Records supplied =

- - -

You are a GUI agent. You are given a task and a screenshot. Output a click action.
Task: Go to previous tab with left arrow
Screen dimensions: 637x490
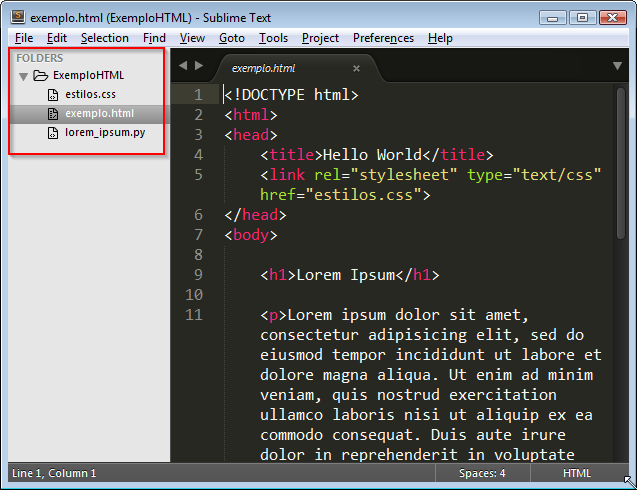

- - -

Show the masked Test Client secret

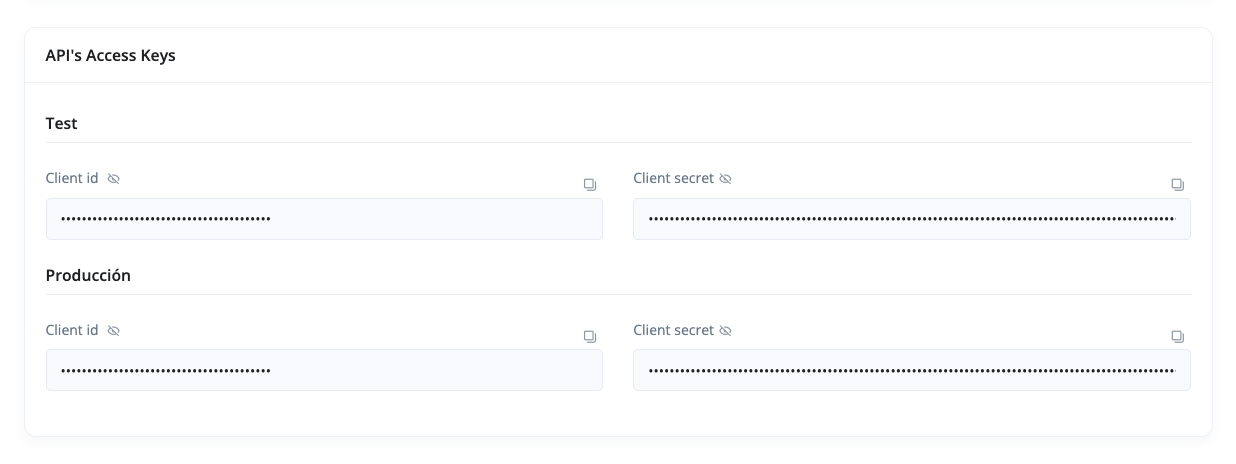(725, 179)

- - -

Work task = Where the line holding "You are a GUI" appears in the listing above, start reproducing exactly, and end with the line holding "Screen dimensions: 637x490".

Exercise solution =
You are a GUI agent. You are given a task and a screenshot. Output a click action.
Task: Go to previous tab with left arrow
Screen dimensions: 637x490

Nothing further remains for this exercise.